Cette exigence crée une asymétrie que rien ne justifie. Le dirigeant d'une société publie l'adresse de son siège social, jamais celle de son domicile. Le particulier qui édite un site à titre non professionnel peut rester anonyme : l'article 6 de la loi pour la confiance dans l'économie numérique du 21 juin 2004 (LCEN) lui permet de n'afficher que le nom et l'adresse de son hébergeur, à condition d'avoir communiqué son identité complète à celui-ci. Seul l'entrepreneur individuel qui travaille de chez lui doit exposer son domicile.
Il faut d'ailleurs rappeler d'où vient cette obligation. Elle date de 2004. Une époque sans smartphones, sans réseaux sociaux, où le régime de l'auto-entrepreneur n'existait même pas : il ne naîtra qu'en 2008. Le législateur de 2004 ne pouvait pas imaginer des millions de personnes entreprenant depuis leur salon, ni ce que signifie aujourd'hui une adresse personnelle exposée à des milliers d'abonnés. Cette loi n'est pas mauvaise. Elle est obsolète. Plus de vingt ans après, il est temps de la mettre à jour.
On nous répondra qu'il existe des sociétés de domiciliation. Parlons-en. C'est un abonnement de 15 à 40 euros par mois, chaque mois, au moment précis où l'activité démarre et où chaque euro compte. Payer pour que son domicile reste privé quand on vient tout juste d'entreprendre, c'est un vrai frein. Il manque une option parallèle, gratuite et simple.

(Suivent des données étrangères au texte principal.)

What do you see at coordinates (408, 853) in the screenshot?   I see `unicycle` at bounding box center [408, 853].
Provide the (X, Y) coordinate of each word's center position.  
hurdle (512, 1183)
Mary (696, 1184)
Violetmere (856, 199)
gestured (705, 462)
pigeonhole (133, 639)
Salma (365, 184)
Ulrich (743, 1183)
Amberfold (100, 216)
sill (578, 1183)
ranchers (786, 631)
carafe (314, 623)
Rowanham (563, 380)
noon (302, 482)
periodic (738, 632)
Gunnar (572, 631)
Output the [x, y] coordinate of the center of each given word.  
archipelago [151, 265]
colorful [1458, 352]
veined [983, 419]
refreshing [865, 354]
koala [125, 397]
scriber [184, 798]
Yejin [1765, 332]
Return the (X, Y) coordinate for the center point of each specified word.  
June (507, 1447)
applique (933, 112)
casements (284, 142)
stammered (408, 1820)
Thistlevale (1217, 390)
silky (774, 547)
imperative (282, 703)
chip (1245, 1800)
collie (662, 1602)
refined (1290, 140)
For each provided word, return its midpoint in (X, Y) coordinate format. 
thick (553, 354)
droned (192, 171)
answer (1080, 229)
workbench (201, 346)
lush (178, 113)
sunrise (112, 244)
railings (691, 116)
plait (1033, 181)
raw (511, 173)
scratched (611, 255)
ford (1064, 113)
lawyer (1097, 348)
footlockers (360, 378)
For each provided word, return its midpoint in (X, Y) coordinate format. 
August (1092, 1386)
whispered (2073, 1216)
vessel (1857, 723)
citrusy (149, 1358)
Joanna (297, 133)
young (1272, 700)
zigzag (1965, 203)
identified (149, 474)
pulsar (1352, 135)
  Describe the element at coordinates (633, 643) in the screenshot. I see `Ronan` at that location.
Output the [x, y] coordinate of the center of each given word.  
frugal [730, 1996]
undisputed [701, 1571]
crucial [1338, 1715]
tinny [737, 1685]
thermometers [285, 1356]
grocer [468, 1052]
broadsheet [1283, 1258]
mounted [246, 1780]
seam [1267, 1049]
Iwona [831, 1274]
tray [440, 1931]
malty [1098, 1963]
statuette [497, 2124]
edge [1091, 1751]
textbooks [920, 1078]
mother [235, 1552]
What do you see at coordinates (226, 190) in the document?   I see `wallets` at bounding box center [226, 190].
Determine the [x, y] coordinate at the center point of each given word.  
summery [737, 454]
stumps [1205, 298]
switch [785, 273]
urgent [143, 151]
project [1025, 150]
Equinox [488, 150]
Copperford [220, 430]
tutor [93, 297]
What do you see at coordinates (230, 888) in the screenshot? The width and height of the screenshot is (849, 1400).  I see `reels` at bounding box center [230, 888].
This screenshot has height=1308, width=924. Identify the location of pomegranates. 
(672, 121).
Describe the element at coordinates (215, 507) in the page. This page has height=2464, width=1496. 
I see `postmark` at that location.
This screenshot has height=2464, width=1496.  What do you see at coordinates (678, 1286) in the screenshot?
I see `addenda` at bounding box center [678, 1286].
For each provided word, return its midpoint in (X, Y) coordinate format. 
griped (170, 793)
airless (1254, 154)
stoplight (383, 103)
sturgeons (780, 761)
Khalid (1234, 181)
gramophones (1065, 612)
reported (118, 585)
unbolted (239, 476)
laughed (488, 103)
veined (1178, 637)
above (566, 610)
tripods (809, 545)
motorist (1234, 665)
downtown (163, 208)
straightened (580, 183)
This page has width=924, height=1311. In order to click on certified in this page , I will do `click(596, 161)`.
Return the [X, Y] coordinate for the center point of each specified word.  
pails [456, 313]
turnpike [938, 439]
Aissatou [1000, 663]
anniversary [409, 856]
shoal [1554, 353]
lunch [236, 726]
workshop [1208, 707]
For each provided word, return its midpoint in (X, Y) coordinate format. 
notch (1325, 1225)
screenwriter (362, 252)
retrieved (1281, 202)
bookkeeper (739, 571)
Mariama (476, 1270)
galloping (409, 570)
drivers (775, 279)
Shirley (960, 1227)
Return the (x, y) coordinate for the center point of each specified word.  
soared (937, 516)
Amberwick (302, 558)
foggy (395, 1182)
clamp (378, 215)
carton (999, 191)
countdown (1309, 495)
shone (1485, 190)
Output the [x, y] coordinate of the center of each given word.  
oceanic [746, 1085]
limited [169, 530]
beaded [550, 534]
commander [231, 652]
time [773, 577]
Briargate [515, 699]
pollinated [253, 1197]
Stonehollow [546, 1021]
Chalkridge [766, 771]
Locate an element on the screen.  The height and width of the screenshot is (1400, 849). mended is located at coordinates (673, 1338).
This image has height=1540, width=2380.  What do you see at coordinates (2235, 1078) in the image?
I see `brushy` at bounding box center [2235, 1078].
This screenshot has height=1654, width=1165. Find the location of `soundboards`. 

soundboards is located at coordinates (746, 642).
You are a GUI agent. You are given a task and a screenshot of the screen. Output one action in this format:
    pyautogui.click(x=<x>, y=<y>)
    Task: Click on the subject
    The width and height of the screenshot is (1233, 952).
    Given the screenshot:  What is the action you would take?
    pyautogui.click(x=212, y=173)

Nous demandons donc au Conseil économique, social et environnemental de se saisir de cette question et de recommander au législateur de modifier la loi pour la confiance dans l'économie numérique et le code de la consommation afin de permettre aux entrepreneurs individuels exerçant à leur domicile de faire élection de domicile chez leur hébergeur. Concrètement : seules les coordonnées de l'hébergeur apparaissent en ligne. L'hébergeur détient l'identité et l'adresse réelles de l'entrepreneur.
Le consommateur et le visiteur restent pleinement protégés :
L'hébergeur communique l'identité de l'entrepreneur à toute autorité judiciaire qui la demande.
Tout courrier, toute mise en demeure, tout acte de procédure adressé à l'adresse de l'hébergeur vaut notification à l'entrepreneur, qui en est informé sans délai.
L'entrepreneur demeure joignable par un moyen de contact direct obligatoire, adresse électronique ou formulaire.
Les droits du consommateur sont intacts : rétractation, réclamation, médiation, action en justice.
Ce mécanisme fonctionne depuis vingt ans pour les éditeurs non professionnels. Son extension ne coûte rien à l'État et ne retire rien à personne. Elle protège ceux qui créent, et elle ouvre la porte à tous ceux qui hésitent encore. Plus de créateurs d'activité, c'est plus d'économie. Et personne ne devrait avoir peur d'ouvrir sa porte parce qu'il a osé entreprendre.